Congress saw the need, after many years of litigation, to enforce promised benefits, to react on behalf of aggrieved employees. Congress’ answer was the creation of a federal law designed to protect employees and their beneficiaries from employers who sought to break promises upon retirement. The Employee Retirement Income Security Act (ERISA) was enacted in 1974 to regulate companies who provide retirement plans and other employee benefits. ERISA provides many remedies to an aggrieved employee or beneficiary, however those remedies are very limited.
This article is written to shed light on one fallacy of ERISA: inadequate remedies. ERISA’s remedies are limited to repayment of benefits not paid that should have been paid, reimbursement of any money spent by an employee on attorney’s fees or medical bills and the like, and ensures future benefits are payable. This thesis is introduced in section 1 of the article, using the NFL Player Retirement Pension Plan as an example, specifically shedding light on disability claims brought by injured players that are most often denied. It is appropriate to utilize NFL disability claims because of the high physical contact nature of the sport and the disproportionate number of disability claims that are denied compared to the high number of claims actually brought against the plan each year. It is my belief that equitable remedies “allow ERISA plan sponsors to impose self-serving terms that severely restrict the ability of a reviewing court to correct a wrongful benefit denial”. Section 2 of the article discusses the history of ERISA and the current NFL Player Retirement Plan. Part A presents the historical background of ERISA’s enactment as well as the types of benefits that are governed by ERISA. Part B describes the emergence of the current NFL Player Retirement Plan. It points out that the current plan is merging of two separate plans pursuant to the Collective Bargaining Agreement between the exclusive collective bargaining representative for NFL players and the exclusive collective bargaining representative for NFL clubs.
Section 3gives a full account of disability benefits under the current NFL Player Retirement Plan, which are codified in the NFL Player Supplemental Disability Plan. The Supplemental Plan provides two types of disability benefits: Total and Permanent (T&P) Disability and Line-of-Duty (LOD) Disability. A player, once injured, can apply for one or both benefits, but each benefit has its own separate and distinct rigorous qualifications a disabled player must meet and prove before he can collect on any of the promised benefits.
Part A of Section 3gives an informative account of T&P Disability benefits, how a player qualifies, and the potential amount that can be awarded to injured players. The Plan offers four types of T & P benefits: active football, active non-football, football degenerative, and inactive.
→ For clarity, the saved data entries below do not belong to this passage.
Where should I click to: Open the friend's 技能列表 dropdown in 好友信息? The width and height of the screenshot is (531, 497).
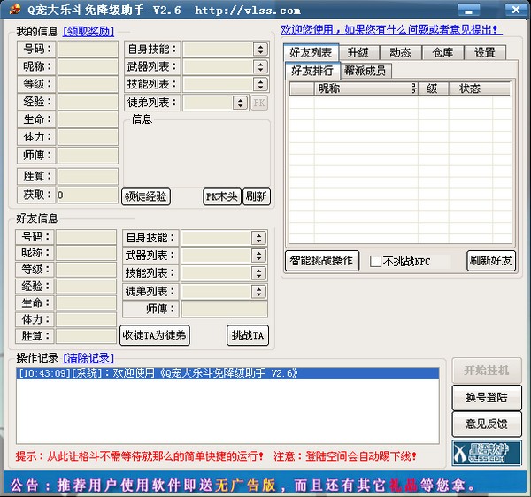tap(258, 273)
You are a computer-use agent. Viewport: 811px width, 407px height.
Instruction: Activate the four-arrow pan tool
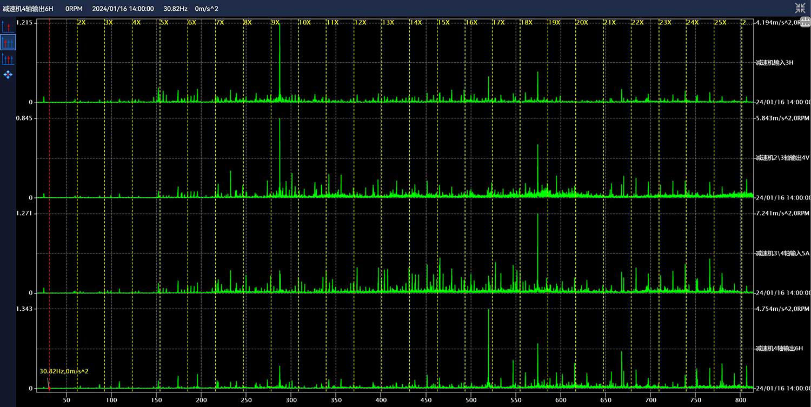point(8,75)
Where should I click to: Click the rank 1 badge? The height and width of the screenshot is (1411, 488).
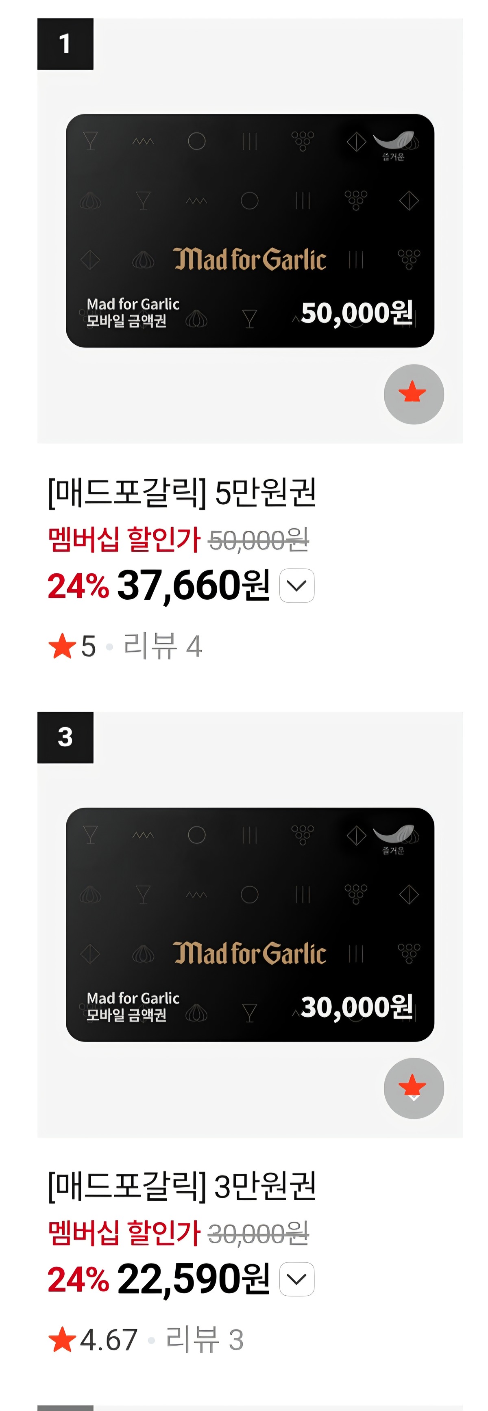(65, 44)
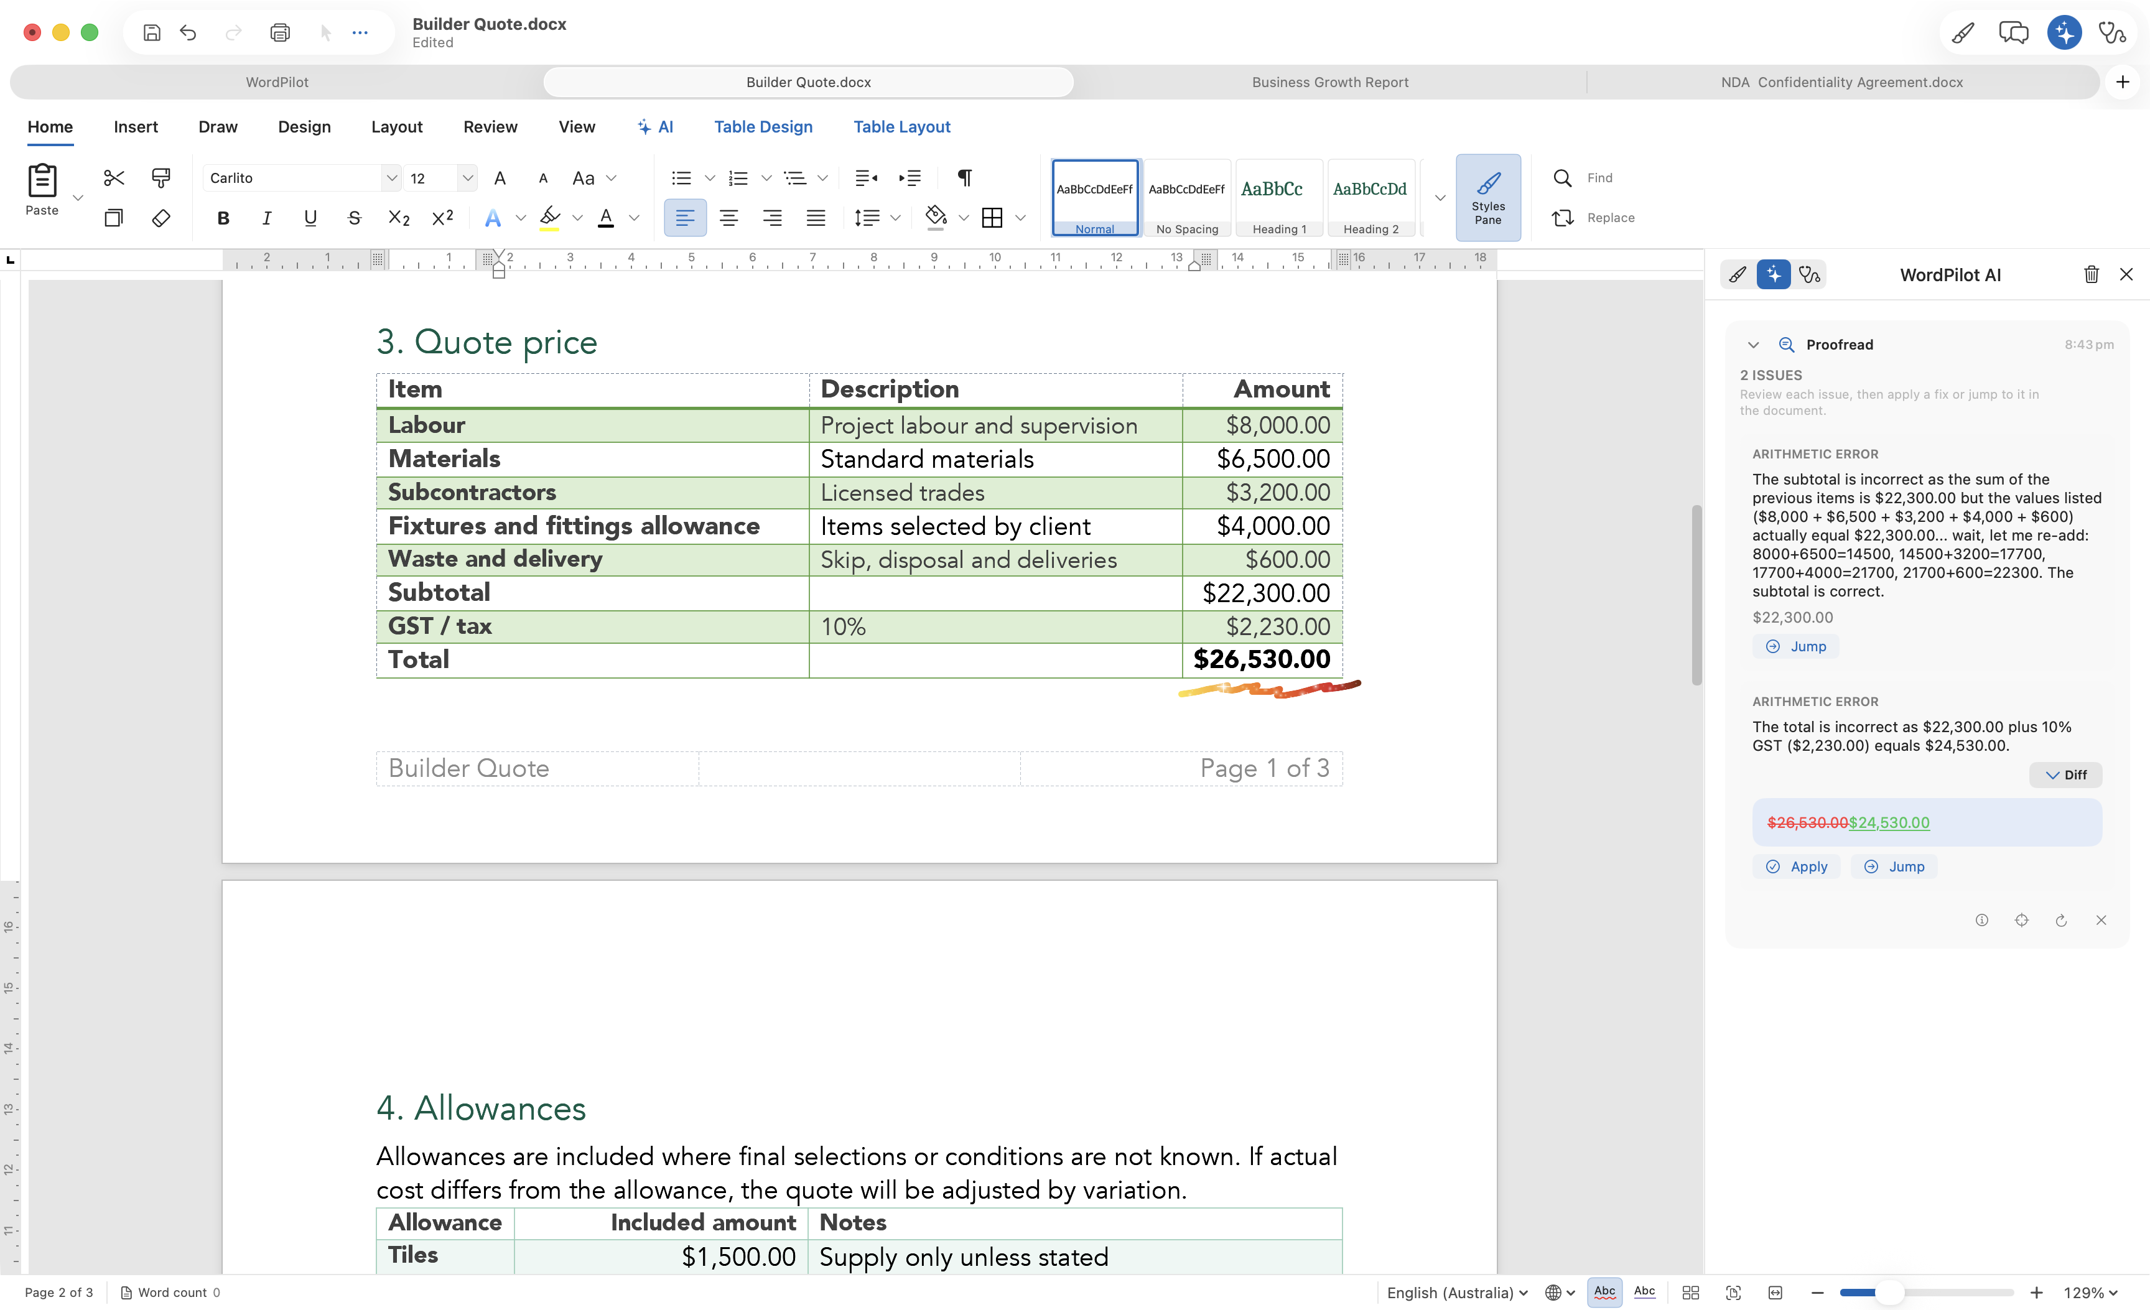Click the Format Painter icon
This screenshot has height=1310, width=2150.
(161, 178)
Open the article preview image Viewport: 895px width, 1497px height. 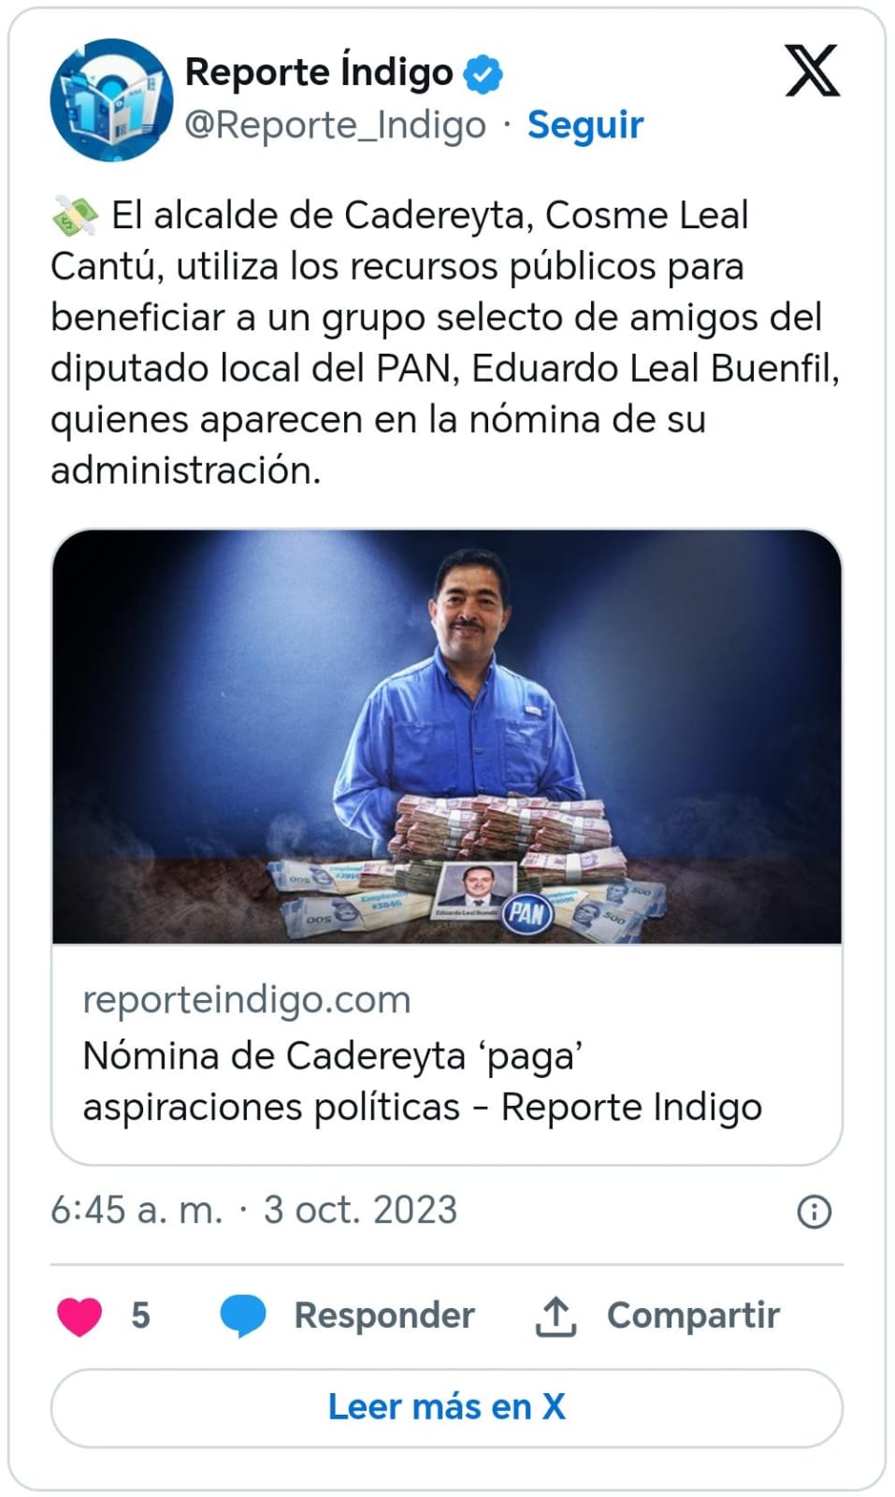coord(447,736)
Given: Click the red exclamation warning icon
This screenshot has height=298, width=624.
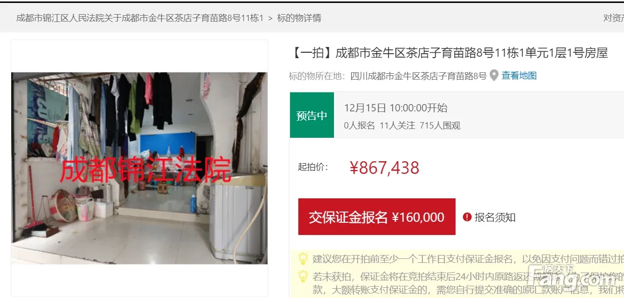Looking at the screenshot, I should point(467,217).
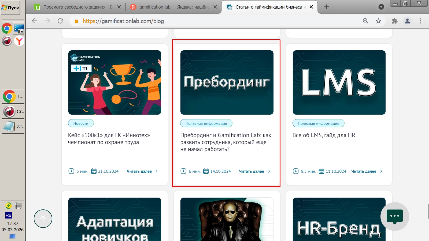
Task: Click Читать далее for the Пребординг article
Action: pos(254,171)
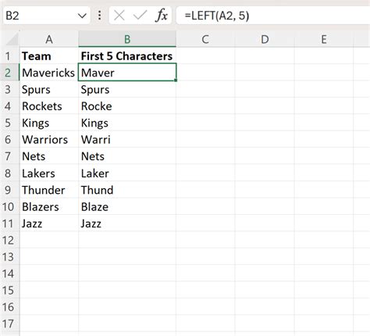Select column B header
Viewport: 370px width, 336px height.
click(127, 39)
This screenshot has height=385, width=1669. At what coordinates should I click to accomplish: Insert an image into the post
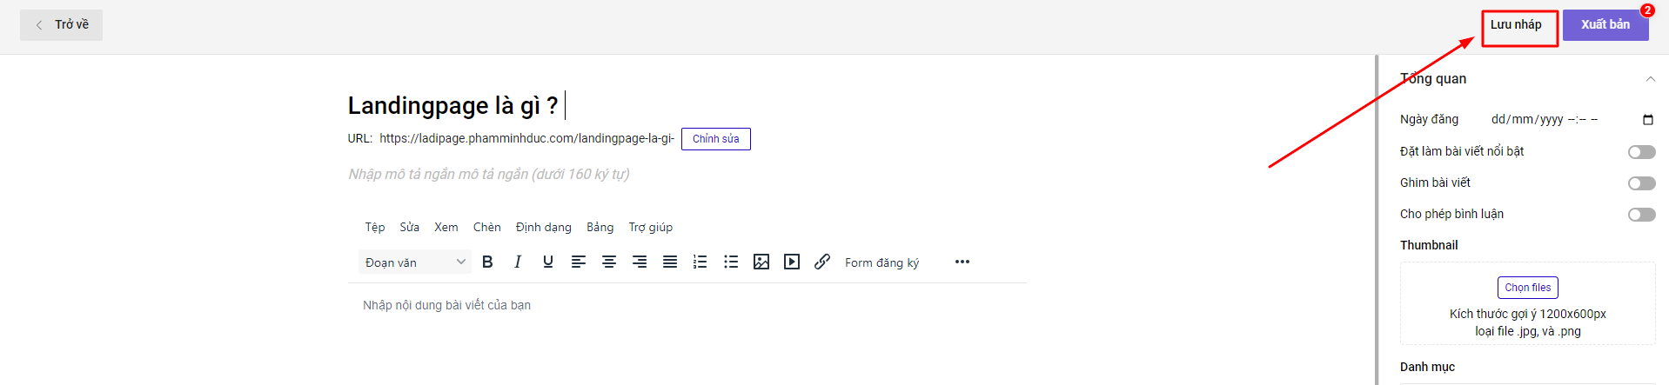point(761,262)
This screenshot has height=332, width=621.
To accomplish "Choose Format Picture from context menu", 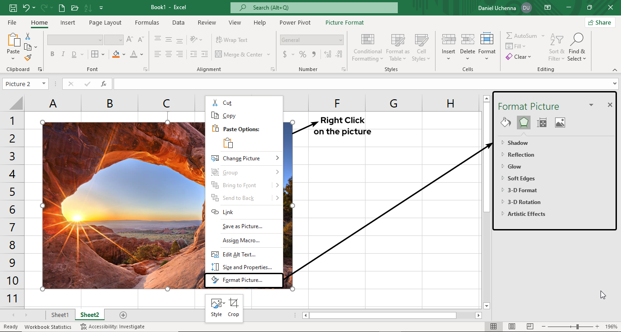I will [x=242, y=280].
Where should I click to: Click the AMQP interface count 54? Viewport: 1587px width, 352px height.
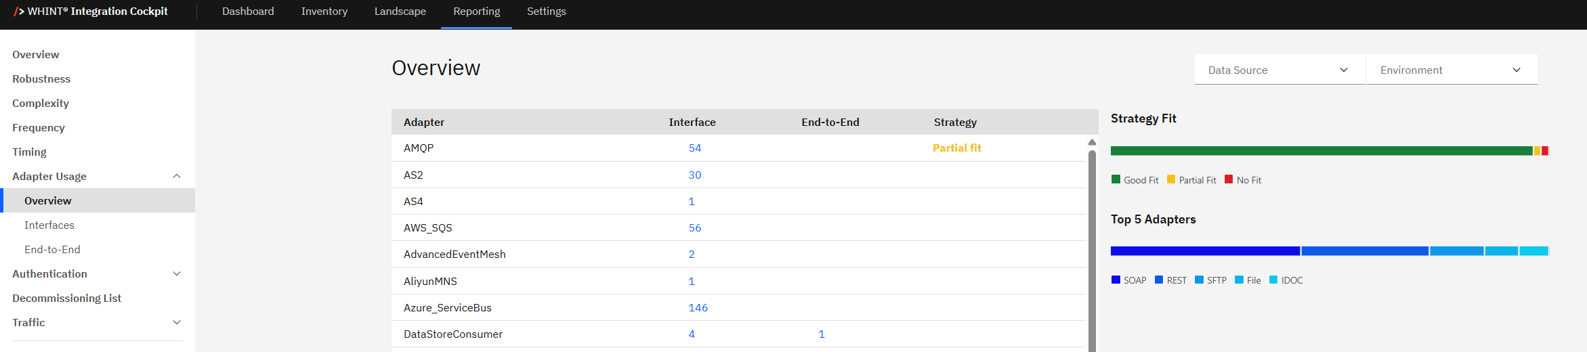pyautogui.click(x=695, y=148)
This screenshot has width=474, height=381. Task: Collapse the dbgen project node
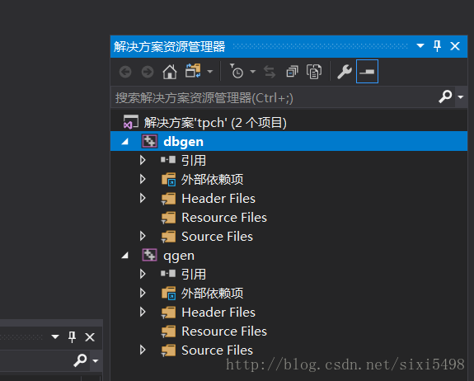click(124, 142)
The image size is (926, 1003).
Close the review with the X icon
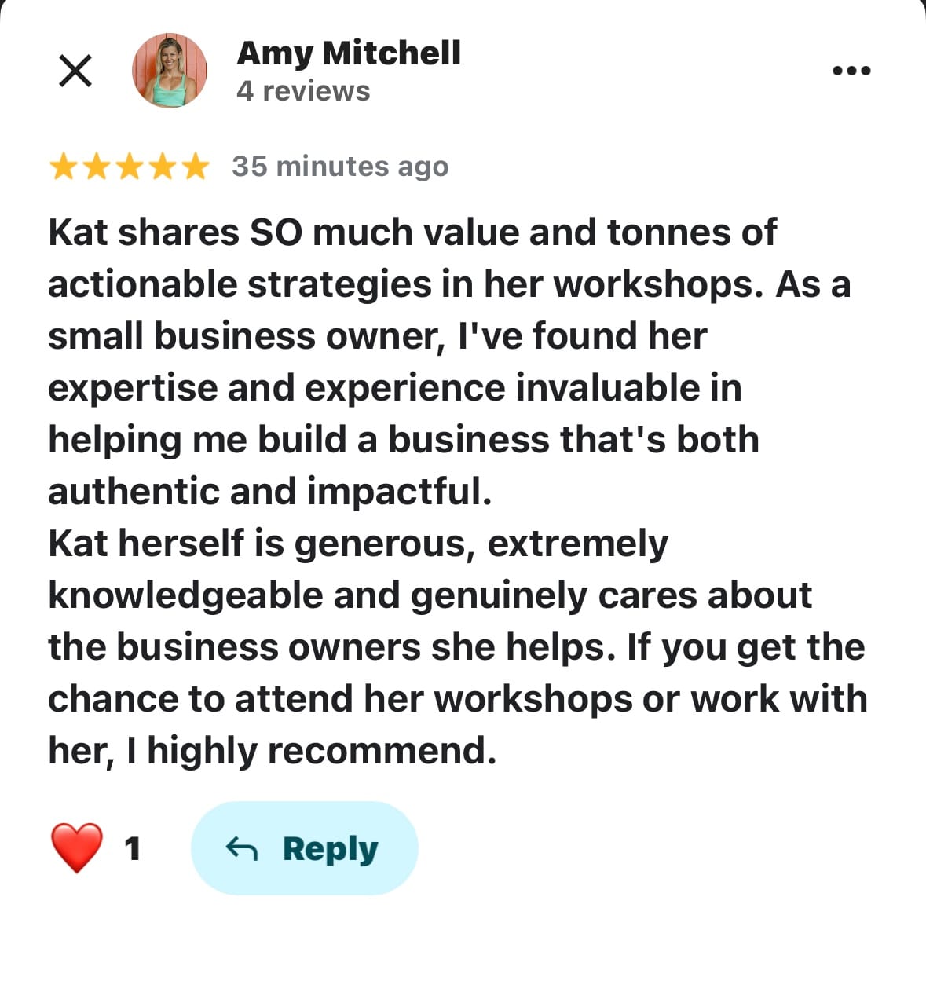tap(75, 71)
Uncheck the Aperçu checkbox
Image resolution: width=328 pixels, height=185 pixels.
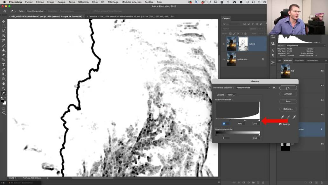pyautogui.click(x=280, y=124)
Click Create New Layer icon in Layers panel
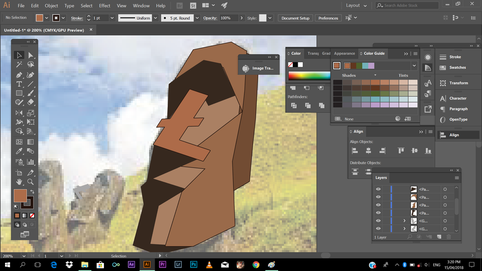 [438, 236]
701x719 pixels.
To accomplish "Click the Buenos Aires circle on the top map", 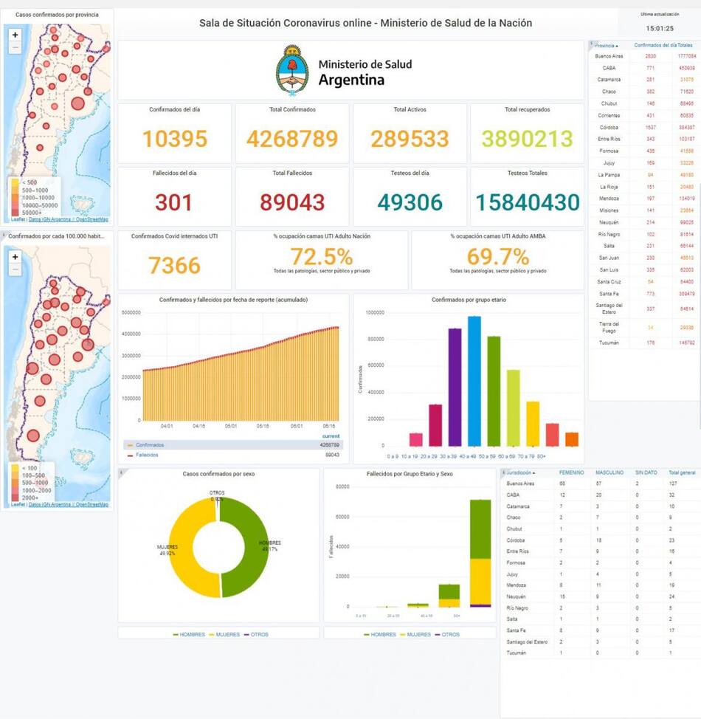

Part B goes on to discuss the Line-of-Duty benefits, its definition, and how an injured player will qualify.
Next discussed in section 4 are recent cases where the players were denied benefits followed by sections 5 and 6, which gives a detailed account of how claims are made as well as the administrative process in making head injury claims. Section 7 of the article talks about policy reasons for claim denials. On the one hand, the NFL owners claim that pension funding is important, on the other hand the NFLPA seems to believe that most injured players do always not meet the necessary qualifications to receive disability benefits. Additionally, the NFLPA believes if the process is made too easy to receive benefits, then too many players will apply for disability benefits and the plan would not be able to cover the claims.
Finally, the article analyzes how the courts’ standard of review and deference do not allow most injured players an adequate recourse. The article concludes with the premise that ERISA’s remedies are inadequate. Aggrieved employees have very little recourse in federal law, even though there exists a law purportedly designed the protect the benefits promised to employees. ERISA has failed to provide adequate remedies, and has instead, become the vehicle through which plan sponsors and administrators circumvent the very premise of the Employee Retirement Income Security Act of 1974.